Sunday's calls for disarmament came as recent goodwill gestures by President Vicente Fox increased pressure on the rebels to resume peace talks and dismantle their military wing.
Fox, speaking in his hometown in central Mexico, made it clear that he expects the rebels to disarm in return for his decision to close some army bases in Chiapas, release rebel prisoners and propose an Indian rights bill to Congress.
"We will do our part in meeting the three Zapatista demands, but in exchange, we only ask them to lay down their arms so we can get down to working for peace," Fox said.
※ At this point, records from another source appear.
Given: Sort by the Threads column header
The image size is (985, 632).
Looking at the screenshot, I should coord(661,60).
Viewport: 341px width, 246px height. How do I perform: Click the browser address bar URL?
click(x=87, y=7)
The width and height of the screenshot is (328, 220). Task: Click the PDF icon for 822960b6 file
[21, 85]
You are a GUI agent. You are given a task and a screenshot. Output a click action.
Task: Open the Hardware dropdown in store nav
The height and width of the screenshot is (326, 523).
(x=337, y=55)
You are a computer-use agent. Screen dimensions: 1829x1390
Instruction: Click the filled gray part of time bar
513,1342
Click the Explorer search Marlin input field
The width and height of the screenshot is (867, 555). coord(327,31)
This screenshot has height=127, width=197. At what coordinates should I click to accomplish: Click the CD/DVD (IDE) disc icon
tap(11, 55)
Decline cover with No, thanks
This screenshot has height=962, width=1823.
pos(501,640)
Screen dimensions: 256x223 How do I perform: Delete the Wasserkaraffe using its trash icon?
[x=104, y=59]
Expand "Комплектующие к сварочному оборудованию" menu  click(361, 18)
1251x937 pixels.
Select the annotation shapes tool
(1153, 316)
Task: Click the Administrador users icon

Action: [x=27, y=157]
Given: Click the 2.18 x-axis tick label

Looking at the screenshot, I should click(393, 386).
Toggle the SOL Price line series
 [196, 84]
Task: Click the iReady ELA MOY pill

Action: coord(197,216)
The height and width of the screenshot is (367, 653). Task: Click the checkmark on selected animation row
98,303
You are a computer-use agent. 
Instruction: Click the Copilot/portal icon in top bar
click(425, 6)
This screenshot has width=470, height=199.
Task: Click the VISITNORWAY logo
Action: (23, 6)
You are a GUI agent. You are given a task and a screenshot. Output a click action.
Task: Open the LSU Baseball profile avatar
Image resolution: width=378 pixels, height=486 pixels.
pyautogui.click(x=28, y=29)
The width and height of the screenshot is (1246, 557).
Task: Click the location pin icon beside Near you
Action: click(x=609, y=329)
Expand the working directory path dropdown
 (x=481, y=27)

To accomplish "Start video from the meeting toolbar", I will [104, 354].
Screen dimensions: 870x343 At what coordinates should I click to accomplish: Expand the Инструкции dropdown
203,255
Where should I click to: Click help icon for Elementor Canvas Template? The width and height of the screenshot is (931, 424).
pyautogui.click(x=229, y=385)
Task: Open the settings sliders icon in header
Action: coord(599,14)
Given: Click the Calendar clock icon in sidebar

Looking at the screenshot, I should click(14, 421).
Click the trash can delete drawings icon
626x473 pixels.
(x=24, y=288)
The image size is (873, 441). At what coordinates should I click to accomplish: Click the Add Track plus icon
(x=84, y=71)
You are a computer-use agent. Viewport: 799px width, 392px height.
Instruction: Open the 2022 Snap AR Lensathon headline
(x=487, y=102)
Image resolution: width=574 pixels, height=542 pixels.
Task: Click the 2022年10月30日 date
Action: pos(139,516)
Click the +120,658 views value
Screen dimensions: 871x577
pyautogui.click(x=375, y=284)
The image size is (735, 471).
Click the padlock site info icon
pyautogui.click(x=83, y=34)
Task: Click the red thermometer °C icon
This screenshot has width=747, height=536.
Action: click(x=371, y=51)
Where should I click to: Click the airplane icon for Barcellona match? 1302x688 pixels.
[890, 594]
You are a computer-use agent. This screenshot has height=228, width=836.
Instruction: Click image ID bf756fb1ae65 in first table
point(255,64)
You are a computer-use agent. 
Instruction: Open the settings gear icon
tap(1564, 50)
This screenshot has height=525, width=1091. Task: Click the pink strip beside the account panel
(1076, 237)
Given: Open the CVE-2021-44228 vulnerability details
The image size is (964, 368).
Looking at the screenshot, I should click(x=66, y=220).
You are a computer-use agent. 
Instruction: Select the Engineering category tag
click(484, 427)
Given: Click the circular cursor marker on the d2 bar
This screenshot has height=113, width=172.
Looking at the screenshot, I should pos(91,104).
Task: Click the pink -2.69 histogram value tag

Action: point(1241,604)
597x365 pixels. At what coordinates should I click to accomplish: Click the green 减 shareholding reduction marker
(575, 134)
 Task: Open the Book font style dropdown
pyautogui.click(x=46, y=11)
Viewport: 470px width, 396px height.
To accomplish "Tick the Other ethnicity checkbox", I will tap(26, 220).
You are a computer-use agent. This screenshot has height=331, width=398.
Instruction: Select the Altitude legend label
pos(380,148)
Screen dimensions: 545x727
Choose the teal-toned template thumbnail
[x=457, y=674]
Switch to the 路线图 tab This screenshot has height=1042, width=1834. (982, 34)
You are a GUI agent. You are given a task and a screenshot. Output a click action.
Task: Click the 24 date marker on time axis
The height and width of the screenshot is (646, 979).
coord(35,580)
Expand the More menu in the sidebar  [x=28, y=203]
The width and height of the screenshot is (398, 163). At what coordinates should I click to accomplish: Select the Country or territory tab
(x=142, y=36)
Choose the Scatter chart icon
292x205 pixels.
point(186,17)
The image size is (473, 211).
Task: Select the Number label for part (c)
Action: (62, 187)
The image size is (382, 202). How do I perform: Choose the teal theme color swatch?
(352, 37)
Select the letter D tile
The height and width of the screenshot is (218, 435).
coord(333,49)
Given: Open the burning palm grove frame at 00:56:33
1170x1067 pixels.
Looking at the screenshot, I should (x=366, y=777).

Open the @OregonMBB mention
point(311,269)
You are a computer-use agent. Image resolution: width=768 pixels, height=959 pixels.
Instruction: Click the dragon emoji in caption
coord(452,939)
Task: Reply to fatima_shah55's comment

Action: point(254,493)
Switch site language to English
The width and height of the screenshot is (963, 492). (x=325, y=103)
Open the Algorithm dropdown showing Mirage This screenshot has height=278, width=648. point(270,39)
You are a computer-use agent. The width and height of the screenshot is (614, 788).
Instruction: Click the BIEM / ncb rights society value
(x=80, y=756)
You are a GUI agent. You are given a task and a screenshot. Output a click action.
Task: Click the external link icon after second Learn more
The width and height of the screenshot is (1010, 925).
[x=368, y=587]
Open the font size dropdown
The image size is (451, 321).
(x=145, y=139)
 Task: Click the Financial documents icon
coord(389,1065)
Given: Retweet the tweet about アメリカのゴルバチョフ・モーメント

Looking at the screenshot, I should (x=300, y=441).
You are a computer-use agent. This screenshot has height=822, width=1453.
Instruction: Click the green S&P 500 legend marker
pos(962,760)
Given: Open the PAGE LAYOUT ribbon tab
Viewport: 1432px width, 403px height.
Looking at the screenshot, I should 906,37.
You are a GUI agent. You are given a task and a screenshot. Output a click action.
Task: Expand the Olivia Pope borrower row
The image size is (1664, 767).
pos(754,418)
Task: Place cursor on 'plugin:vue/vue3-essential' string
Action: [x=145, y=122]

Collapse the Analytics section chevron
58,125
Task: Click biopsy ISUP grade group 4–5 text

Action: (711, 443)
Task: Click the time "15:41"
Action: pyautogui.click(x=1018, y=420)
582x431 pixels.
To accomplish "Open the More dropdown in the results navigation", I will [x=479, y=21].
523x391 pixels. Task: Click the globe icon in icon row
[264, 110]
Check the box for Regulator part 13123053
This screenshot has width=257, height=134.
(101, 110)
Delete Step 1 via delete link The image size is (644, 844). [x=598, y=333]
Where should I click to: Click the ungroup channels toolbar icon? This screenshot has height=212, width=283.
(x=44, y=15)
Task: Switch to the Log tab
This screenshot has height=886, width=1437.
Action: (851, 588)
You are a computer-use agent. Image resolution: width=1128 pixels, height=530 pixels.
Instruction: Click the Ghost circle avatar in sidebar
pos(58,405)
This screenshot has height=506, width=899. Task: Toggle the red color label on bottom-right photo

Since he took office on Dec. 1, Fox has focused on pushing the rebels to resume peace talks that have been stalled since 1996.
Speaking in the Chiapas city of San Cristobal, Roman Catholic Bishop Felipe Arizmendi said the rebels "would get more sympathy and support from Mexicans" if they disarmed.
The bishop, who is considered a supporter of the rebels' demands for Indian rights, praised Fox's initiatives. He said the army was needed in some parts of the state to fight drugs and weapons trafficking.
The Catholic church has long expressed sympathy with the demands raised by the Zapatistas in their 1994 uprising but has said it disagrees with their use of violence.
The rebels accuse the army of abusing Indians and supporting paramilitary gangs. They have given faint praise to Fox's closing of three army bases but are demanding the closure of four more and the release of about a hundred imprisoned rebels as a condition for talks.